What is expected
Every line of the material is to be repeated exactly as it stands.

++++++++

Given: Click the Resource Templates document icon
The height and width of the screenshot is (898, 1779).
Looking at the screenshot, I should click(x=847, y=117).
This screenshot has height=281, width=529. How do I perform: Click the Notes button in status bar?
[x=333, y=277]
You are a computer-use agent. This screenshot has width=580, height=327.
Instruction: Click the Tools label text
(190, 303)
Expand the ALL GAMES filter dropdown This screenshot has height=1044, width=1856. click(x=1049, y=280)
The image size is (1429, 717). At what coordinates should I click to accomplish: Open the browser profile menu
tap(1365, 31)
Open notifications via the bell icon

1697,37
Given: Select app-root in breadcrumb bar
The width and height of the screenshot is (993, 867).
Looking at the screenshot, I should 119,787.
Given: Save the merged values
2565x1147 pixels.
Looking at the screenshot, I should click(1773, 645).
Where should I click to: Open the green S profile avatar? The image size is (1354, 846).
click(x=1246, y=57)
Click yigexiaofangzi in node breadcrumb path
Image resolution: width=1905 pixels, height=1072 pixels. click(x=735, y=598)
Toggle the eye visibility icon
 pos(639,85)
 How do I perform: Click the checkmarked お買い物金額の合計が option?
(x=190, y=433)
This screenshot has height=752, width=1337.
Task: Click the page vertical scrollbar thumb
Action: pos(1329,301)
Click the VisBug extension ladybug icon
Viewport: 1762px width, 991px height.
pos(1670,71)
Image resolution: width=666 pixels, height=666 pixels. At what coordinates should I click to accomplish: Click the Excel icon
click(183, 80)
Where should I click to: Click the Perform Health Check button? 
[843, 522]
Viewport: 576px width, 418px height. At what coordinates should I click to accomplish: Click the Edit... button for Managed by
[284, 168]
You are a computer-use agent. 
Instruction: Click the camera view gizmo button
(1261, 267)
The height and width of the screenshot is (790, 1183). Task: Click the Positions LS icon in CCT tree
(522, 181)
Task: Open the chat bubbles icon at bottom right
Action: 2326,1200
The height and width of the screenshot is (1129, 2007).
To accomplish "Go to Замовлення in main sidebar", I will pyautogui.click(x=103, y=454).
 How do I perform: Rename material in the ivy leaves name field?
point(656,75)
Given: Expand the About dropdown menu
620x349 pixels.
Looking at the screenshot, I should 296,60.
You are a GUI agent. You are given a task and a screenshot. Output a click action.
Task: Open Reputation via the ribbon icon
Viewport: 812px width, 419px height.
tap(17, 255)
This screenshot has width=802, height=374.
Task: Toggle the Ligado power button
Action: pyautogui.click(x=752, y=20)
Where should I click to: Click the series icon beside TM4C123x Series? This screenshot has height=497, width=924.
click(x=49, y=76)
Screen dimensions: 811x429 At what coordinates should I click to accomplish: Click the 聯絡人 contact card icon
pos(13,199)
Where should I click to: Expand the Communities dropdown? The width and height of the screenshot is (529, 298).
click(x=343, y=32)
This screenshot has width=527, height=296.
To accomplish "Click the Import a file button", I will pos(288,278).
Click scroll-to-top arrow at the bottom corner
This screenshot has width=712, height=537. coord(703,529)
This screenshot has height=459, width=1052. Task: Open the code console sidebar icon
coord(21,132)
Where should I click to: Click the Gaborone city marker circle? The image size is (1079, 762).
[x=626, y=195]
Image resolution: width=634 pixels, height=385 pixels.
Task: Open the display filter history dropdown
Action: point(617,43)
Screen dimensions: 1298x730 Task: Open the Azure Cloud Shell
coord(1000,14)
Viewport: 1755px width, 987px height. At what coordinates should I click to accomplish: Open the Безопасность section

++++++++

Exercise result
Given: Click the Resource Templates document icon
The height and width of the screenshot is (898, 1779).
Looking at the screenshot, I should click(x=847, y=117).
This screenshot has height=281, width=529. How do I perform: Click the Notes button in status bar?
[x=333, y=277]
You are a computer-use agent. This screenshot has width=580, height=327.
Instruction: Click the Tools label text
(190, 303)
Expand the ALL GAMES filter dropdown This screenshot has height=1044, width=1856. click(x=1049, y=280)
The image size is (1429, 717). At what coordinates should I click to accomplish: Open the browser profile menu
tap(1365, 31)
Open notifications via the bell icon

1697,37
Given: Select app-root in breadcrumb bar
The width and height of the screenshot is (993, 867).
Looking at the screenshot, I should 119,787.
Given: Save the merged values
2565x1147 pixels.
Looking at the screenshot, I should click(1773, 645).
Where should I click to: Open the green S profile avatar? The image size is (1354, 846).
click(x=1246, y=57)
Click yigexiaofangzi in node breadcrumb path
Image resolution: width=1905 pixels, height=1072 pixels. click(x=735, y=598)
Toggle the eye visibility icon
 pos(639,85)
 How do I perform: Click the checkmarked お買い物金額の合計が option?
(x=190, y=433)
This screenshot has height=752, width=1337.
Task: Click the page vertical scrollbar thumb
Action: pos(1329,301)
Click the VisBug extension ladybug icon
Viewport: 1762px width, 991px height.
pos(1670,71)
Image resolution: width=666 pixels, height=666 pixels. At what coordinates should I click to accomplish: Click the Excel icon
click(183, 80)
Where should I click to: Click the Perform Health Check button? 
[843, 522]
Viewport: 576px width, 418px height. At what coordinates should I click to accomplish: Click the Edit... button for Managed by
[284, 168]
You are a computer-use agent. 
Instruction: Click the camera view gizmo button
(1261, 267)
The height and width of the screenshot is (790, 1183). Task: Click the Positions LS icon in CCT tree
(522, 181)
Task: Open the chat bubbles icon at bottom right
Action: 2326,1200
The height and width of the screenshot is (1129, 2007).
To accomplish "Go to Замовлення in main sidebar", I will pyautogui.click(x=103, y=454).
 How do I perform: Rename material in the ivy leaves name field?
point(656,75)
Given: Expand the About dropdown menu
620x349 pixels.
Looking at the screenshot, I should 296,60.
You are a GUI agent. You are given a task and a screenshot. Output a click action.
Task: Open Reputation via the ribbon icon
Viewport: 812px width, 419px height.
tap(17, 255)
This screenshot has width=802, height=374.
Task: Toggle the Ligado power button
Action: pyautogui.click(x=752, y=20)
Where should I click to: Click the series icon beside TM4C123x Series? This screenshot has height=497, width=924.
click(x=49, y=76)
Screen dimensions: 811x429 At what coordinates should I click to accomplish: Click the 聯絡人 contact card icon
pos(13,199)
Where should I click to: Expand the Communities dropdown? The width and height of the screenshot is (529, 298).
click(x=343, y=32)
This screenshot has width=527, height=296.
To accomplish "Click the Import a file button", I will pos(288,278).
Click scroll-to-top arrow at the bottom corner
This screenshot has width=712, height=537. coord(703,529)
This screenshot has height=459, width=1052. Task: Open the code console sidebar icon
coord(21,132)
Where should I click to: Click the Gaborone city marker circle? The image size is (1079, 762).
[x=626, y=195]
Image resolution: width=634 pixels, height=385 pixels.
Task: Open the display filter history dropdown
Action: point(617,43)
Screen dimensions: 1298x730 Task: Open the Azure Cloud Shell
coord(1000,14)
Viewport: 1755px width, 987px height. At what coordinates should I click to accomplish: Open the Безопасность section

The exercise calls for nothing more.